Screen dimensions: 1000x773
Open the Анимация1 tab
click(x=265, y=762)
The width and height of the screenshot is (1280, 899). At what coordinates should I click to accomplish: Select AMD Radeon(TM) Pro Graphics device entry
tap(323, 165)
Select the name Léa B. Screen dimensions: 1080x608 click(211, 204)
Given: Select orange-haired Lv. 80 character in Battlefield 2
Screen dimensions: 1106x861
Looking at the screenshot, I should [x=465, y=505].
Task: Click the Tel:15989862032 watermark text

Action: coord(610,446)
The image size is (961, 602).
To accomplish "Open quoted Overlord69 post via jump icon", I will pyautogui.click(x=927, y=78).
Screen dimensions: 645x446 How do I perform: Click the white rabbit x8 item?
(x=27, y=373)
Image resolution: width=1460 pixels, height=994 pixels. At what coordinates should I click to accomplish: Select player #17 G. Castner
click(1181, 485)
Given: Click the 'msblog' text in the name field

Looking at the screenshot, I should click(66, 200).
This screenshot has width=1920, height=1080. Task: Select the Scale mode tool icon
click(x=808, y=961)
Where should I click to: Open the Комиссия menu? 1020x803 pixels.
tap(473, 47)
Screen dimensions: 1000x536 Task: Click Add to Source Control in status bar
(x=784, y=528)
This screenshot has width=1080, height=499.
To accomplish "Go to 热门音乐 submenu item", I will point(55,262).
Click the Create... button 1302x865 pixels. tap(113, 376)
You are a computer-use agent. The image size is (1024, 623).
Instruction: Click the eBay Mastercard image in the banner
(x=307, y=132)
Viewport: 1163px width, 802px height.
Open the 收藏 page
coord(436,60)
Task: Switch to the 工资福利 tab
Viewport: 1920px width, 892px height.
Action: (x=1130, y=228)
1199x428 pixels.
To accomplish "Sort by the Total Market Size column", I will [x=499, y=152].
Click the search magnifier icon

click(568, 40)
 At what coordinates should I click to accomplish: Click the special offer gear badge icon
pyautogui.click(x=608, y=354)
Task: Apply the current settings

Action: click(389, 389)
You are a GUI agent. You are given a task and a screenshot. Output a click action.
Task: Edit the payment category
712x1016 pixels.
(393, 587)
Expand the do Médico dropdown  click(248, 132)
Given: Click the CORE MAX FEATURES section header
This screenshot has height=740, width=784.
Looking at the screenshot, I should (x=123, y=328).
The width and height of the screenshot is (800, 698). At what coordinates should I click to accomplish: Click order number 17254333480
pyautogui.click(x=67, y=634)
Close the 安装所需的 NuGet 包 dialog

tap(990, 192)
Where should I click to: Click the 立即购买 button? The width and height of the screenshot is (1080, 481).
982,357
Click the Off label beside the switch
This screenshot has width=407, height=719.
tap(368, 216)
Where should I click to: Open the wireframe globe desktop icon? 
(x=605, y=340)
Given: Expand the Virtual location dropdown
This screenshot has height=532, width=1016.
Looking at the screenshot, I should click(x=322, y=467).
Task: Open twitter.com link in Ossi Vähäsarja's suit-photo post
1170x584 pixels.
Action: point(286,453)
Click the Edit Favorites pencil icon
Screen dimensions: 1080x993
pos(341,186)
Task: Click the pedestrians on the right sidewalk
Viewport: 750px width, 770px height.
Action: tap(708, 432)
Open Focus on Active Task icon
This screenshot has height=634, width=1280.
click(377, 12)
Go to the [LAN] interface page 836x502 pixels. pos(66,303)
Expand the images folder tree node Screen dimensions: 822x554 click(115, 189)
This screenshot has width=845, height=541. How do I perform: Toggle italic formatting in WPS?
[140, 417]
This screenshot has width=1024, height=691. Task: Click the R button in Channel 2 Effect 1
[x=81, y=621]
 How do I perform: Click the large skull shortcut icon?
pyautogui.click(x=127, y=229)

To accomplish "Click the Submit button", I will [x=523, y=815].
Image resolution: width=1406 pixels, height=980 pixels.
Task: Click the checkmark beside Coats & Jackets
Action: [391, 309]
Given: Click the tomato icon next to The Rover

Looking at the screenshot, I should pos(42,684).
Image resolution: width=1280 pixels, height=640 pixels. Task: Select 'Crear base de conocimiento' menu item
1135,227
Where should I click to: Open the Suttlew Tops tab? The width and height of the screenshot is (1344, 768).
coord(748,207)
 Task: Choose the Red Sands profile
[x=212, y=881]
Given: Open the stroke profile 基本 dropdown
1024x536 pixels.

==*==

Exactly as they appear above, the records are to be transcribed in full.

Screen dimensions: 1000x773
Open the Анимация1 tab
click(x=265, y=762)
The width and height of the screenshot is (1280, 899). At what coordinates should I click to accomplish: Select AMD Radeon(TM) Pro Graphics device entry
tap(323, 165)
Select the name Léa B. Screen dimensions: 1080x608 click(211, 204)
Given: Select orange-haired Lv. 80 character in Battlefield 2
Screen dimensions: 1106x861
Looking at the screenshot, I should [x=465, y=505].
Task: Click the Tel:15989862032 watermark text

Action: coord(610,446)
The image size is (961, 602).
To accomplish "Open quoted Overlord69 post via jump icon", I will pyautogui.click(x=927, y=78).
Screen dimensions: 645x446 How do I perform: Click the white rabbit x8 item?
(x=27, y=373)
Image resolution: width=1460 pixels, height=994 pixels. At what coordinates should I click to accomplish: Select player #17 G. Castner
click(1181, 485)
Given: Click the 'msblog' text in the name field

Looking at the screenshot, I should click(66, 200).
This screenshot has width=1920, height=1080. Task: Select the Scale mode tool icon
click(x=808, y=961)
Where should I click to: Open the Комиссия menu? 1020x803 pixels.
tap(473, 47)
Screen dimensions: 1000x536 Task: Click Add to Source Control in status bar
(x=784, y=528)
This screenshot has width=1080, height=499.
To accomplish "Go to 热门音乐 submenu item", I will point(55,262).
Click the Create... button 1302x865 pixels. tap(113, 376)
You are a computer-use agent. The image size is (1024, 623).
Instruction: Click the eBay Mastercard image in the banner
(x=307, y=132)
Viewport: 1163px width, 802px height.
Open the 收藏 page
coord(436,60)
Task: Switch to the 工资福利 tab
Viewport: 1920px width, 892px height.
Action: (x=1130, y=228)
1199x428 pixels.
To accomplish "Sort by the Total Market Size column", I will [x=499, y=152].
Click the search magnifier icon

click(568, 40)
 At what coordinates should I click to accomplish: Click the special offer gear badge icon
pyautogui.click(x=608, y=354)
Task: Apply the current settings

Action: click(389, 389)
You are a GUI agent. You are given a task and a screenshot. Output a click action.
Task: Edit the payment category
712x1016 pixels.
(393, 587)
Expand the do Médico dropdown  click(248, 132)
Given: Click the CORE MAX FEATURES section header
This screenshot has height=740, width=784.
Looking at the screenshot, I should (x=123, y=328).
The width and height of the screenshot is (800, 698). At what coordinates should I click to accomplish: Click order number 17254333480
pyautogui.click(x=67, y=634)
Close the 安装所需的 NuGet 包 dialog

tap(990, 192)
Where should I click to: Click the 立即购买 button? The width and height of the screenshot is (1080, 481).
982,357
Click the Off label beside the switch
This screenshot has width=407, height=719.
tap(368, 216)
Where should I click to: Open the wireframe globe desktop icon? 
(x=605, y=340)
Given: Expand the Virtual location dropdown
This screenshot has height=532, width=1016.
Looking at the screenshot, I should click(x=322, y=467).
Task: Open twitter.com link in Ossi Vähäsarja's suit-photo post
1170x584 pixels.
Action: point(286,453)
Click the Edit Favorites pencil icon
Screen dimensions: 1080x993
pos(341,186)
Task: Click the pedestrians on the right sidewalk
Viewport: 750px width, 770px height.
Action: tap(708, 432)
Open Focus on Active Task icon
This screenshot has height=634, width=1280.
click(377, 12)
Go to the [LAN] interface page 836x502 pixels. pos(66,303)
Expand the images folder tree node Screen dimensions: 822x554 click(115, 189)
This screenshot has width=845, height=541. How do I perform: Toggle italic formatting in WPS?
[140, 417]
This screenshot has width=1024, height=691. Task: Click the R button in Channel 2 Effect 1
[x=81, y=621]
 How do I perform: Click the large skull shortcut icon?
pyautogui.click(x=127, y=229)

To accomplish "Click the Submit button", I will [x=523, y=815].
Image resolution: width=1406 pixels, height=980 pixels.
Task: Click the checkmark beside Coats & Jackets
Action: [391, 309]
Given: Click the tomato icon next to The Rover

Looking at the screenshot, I should pos(42,684).
Image resolution: width=1280 pixels, height=640 pixels. Task: Select 'Crear base de conocimiento' menu item
1135,227
Where should I click to: Open the Suttlew Tops tab? The width and height of the screenshot is (1344, 768).
coord(748,207)
 Task: Choose the Red Sands profile
[x=212, y=881]
Given: Open the stroke profile 基本 dropdown
1024x536 pixels.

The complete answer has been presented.